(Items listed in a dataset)
-- Opening Marker --

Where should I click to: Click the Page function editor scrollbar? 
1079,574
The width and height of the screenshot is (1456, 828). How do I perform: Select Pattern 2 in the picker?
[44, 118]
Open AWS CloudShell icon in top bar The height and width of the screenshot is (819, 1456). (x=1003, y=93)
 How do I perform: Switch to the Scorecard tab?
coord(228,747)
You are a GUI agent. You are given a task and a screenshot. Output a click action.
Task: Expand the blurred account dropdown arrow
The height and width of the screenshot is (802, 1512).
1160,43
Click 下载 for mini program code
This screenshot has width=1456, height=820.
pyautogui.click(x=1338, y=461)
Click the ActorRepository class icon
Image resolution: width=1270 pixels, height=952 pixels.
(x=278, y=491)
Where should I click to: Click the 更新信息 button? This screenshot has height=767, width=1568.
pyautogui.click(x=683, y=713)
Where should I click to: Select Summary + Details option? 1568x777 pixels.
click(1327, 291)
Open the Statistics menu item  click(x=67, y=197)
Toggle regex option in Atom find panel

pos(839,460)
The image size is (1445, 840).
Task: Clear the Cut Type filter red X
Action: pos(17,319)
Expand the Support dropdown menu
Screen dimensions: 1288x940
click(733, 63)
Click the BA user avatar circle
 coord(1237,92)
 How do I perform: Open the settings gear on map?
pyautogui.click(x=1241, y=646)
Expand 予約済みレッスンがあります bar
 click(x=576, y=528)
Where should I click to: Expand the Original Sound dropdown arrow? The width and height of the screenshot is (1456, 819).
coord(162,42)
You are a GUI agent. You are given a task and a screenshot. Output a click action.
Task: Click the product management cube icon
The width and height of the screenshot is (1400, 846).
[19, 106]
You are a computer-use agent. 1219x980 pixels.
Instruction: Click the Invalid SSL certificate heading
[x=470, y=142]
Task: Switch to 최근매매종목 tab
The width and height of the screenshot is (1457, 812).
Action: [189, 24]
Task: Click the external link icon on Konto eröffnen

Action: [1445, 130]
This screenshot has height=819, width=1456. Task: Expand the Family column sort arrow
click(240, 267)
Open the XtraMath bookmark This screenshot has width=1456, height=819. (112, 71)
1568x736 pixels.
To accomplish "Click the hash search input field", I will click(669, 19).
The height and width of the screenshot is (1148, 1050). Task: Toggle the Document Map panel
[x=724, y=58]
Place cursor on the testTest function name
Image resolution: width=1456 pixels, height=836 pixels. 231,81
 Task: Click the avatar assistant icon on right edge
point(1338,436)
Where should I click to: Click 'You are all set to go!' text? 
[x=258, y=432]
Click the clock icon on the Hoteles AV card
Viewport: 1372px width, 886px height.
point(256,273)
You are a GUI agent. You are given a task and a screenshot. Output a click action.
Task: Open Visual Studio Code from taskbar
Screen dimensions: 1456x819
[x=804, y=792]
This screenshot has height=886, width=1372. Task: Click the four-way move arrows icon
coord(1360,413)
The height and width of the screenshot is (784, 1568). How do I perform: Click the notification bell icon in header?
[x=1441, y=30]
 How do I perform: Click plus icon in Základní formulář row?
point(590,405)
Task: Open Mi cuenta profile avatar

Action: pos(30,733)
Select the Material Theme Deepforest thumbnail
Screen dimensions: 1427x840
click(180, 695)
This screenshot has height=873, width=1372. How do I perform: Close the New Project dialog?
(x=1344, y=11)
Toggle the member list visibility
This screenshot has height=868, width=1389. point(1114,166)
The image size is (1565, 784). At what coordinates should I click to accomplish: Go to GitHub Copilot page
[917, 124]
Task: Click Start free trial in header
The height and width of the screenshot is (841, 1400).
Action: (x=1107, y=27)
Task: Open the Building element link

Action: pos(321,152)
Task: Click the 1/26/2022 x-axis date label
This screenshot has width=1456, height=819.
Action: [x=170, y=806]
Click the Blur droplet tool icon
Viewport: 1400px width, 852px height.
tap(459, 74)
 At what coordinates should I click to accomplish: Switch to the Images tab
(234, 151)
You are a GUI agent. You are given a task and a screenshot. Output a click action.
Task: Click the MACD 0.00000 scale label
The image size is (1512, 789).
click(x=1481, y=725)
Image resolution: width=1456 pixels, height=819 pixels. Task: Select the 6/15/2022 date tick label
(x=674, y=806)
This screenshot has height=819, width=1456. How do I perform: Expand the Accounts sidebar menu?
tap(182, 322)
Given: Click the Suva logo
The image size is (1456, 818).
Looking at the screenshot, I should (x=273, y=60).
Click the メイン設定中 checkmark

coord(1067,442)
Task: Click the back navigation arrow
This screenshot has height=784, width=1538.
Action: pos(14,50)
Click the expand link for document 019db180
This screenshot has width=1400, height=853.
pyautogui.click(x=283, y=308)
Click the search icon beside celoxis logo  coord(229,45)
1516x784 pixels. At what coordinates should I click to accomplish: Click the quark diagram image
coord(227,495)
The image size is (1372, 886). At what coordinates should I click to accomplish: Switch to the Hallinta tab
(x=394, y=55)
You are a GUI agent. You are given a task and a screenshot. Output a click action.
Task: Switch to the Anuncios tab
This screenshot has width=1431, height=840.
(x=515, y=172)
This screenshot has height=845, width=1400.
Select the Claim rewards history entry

-- Closing Marker --

- Task details -
Which lines above run from the one containing "the Images tab" down to the one containing "Given: Click the Suva logo"? Repeat exactly those, both ends included, and nothing else.

- Result of this exercise -
 At what coordinates should I click to accomplish: Switch to the Images tab
(234, 151)
You are a GUI agent. You are given a task and a screenshot. Output a click action.
Task: Click the MACD 0.00000 scale label
The image size is (1512, 789).
click(x=1481, y=725)
Image resolution: width=1456 pixels, height=819 pixels. Task: Select the 6/15/2022 date tick label
(x=674, y=806)
This screenshot has height=819, width=1456. How do I perform: Expand the Accounts sidebar menu?
tap(182, 322)
Given: Click the Suva logo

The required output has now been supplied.